If I were going to build such a plant here on Earth, I would initially raise about $100 Million--for starters--then get the engineers working on plant design. This is NOT a trivial process. But again, nothing done with Mars in mind is trivial; neither is the associated cost.
Agreed that louis's estimate is an extreme lowball, possibly 100 times too low. It doesn't make sense to use world averages because any martian settlement would have resource consumption similar to or exceeding that of the developed world and high industrial production. This is basically a recipe for very high usage of industrial chemicals. Louis appears to also have an incorrect figure for global mean production, which on a per-person basis is roughly twice as large as the numbers he is using.
I do wonder where that $100 million number comes from. I'm not disagreeing, per se, but it seems like a lot. That's roughly 1000 engineer-years of money. I think it's defensible, depending on scale, to spend less money on developing the plant and accept lower operating efficiency/higher operating costs (either higher labor input per unit product than strictly necessary or lower quality product, or both), and improve the plant incrementally as population and demand expand. Experience is the best teacher anyway.

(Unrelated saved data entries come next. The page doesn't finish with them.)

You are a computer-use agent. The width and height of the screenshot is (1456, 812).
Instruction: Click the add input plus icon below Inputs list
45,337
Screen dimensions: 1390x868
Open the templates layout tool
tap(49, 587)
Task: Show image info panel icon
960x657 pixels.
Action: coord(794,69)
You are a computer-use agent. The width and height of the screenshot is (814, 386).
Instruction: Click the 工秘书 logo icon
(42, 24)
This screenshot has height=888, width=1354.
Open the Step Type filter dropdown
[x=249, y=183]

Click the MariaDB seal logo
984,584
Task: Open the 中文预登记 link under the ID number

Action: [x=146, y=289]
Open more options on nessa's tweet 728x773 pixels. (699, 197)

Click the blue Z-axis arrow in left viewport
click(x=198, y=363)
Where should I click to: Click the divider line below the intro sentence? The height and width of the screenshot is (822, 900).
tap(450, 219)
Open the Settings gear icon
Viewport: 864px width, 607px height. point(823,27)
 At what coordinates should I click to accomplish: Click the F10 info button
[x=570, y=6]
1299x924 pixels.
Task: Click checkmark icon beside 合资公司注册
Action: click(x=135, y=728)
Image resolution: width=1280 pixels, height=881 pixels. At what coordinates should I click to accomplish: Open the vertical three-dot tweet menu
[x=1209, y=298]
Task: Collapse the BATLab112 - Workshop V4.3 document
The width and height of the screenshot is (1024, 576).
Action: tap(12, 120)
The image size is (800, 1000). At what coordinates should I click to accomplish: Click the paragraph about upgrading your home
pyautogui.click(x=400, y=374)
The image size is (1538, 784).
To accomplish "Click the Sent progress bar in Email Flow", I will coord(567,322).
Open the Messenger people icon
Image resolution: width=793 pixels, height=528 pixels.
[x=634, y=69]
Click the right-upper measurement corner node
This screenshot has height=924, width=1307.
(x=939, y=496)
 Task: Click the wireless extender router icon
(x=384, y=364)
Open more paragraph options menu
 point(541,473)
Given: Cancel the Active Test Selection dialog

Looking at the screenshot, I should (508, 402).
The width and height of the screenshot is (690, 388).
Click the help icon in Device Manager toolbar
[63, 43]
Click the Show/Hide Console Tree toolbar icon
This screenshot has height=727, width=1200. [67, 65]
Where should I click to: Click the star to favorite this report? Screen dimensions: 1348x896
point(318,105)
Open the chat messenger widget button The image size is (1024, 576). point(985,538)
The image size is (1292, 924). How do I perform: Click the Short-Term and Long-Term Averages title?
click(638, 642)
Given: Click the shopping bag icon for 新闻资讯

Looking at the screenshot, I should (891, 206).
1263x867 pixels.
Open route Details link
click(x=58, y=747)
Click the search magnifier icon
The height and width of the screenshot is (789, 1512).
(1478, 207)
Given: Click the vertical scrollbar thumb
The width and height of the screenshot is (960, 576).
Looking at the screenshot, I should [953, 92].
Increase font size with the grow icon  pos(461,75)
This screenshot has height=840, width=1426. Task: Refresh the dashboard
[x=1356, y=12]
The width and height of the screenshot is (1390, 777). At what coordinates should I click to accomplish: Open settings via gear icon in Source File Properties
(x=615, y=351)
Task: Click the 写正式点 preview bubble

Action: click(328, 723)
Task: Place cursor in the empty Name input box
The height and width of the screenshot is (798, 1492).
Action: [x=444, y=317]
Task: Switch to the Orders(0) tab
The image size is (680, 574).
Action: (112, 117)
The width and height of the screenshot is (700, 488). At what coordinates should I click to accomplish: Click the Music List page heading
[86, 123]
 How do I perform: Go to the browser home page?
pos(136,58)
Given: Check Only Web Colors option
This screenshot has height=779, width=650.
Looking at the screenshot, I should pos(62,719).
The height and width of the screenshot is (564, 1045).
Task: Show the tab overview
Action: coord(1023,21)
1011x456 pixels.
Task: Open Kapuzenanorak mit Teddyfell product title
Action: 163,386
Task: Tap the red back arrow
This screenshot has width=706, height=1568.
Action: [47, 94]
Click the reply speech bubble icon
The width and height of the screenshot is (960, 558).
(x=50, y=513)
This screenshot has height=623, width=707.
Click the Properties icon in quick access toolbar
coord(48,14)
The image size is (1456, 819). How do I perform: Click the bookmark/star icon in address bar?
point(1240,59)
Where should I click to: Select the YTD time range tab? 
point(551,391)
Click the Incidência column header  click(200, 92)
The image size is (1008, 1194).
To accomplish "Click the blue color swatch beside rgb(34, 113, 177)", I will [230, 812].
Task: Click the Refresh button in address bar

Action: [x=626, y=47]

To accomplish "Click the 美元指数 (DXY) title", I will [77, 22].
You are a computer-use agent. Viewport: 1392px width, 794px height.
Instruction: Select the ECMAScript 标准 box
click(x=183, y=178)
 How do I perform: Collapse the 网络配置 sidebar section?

Does anyone have information about sulfur or sulfides on Mars? I've done a bit of preliminary research and it's clear that there's plenty of sulfates, but I haven't found any references to free sulfur or sulfides which Oldfart1939 has pointed out are much preferable. It wouldn't necessarily surprise me if they didn't exist because of the oxidizing environment but it would complicate the sulfuric acid production process.